[Quoted passage Boundary: Start]
Given our current work environment these last two years, adapting to change is something we should all be familiar with, in some form or another. When we left our offices to work from home due to a pandemic, we made adjustments and adapted. What we thought would be a few weeks turned into months (or possibly a year or two for some). And we adapted again to that change and led our team throughout these constant changes.
Adapting to change is something we do daily. From the last minute meeting with the board of directors to the canceled meeting that you and your team worked long hours to prepare for. Change is constantly something we are always dealing with.
Leading Your Team Through Change
How we handle change, whether on a personal or professional level, takes some time and even some patience. But how do you motivate and lead your team through various workplace challenges and changes?
It’s not easy for managers or their team to accept change so easily. A “go with the flow” mentality may not be the best way to lead your team, as it may induce stress, resulting in poor performance. Even if the change is for the positive, it can still be difficult.
[Quoted passage Boundary: End]
[Collected data Boundary: Start]
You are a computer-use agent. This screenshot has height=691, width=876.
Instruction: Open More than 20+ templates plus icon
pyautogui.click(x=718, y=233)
[Collected data Boundary: End]
_To do_
[1] Answer these questions from the piece on leading a team through change, one line each:
(a) Why did people leave their offices to work from home?
(b) What does handling change take, whether on a personal or professional level?
(c) Which mentality may not be the best way to lead a team?
[2] List every span of time named in the first paragraph of the piece on leading a team through change.
The material plays no part in this work.

_Results for the exercise_
[1]
(a) Due to a pandemic.
(b) Some time and even some patience.
(c) A "go with the flow" mentality.

[2]
- these last two years
- a few weeks
- months
- a year or two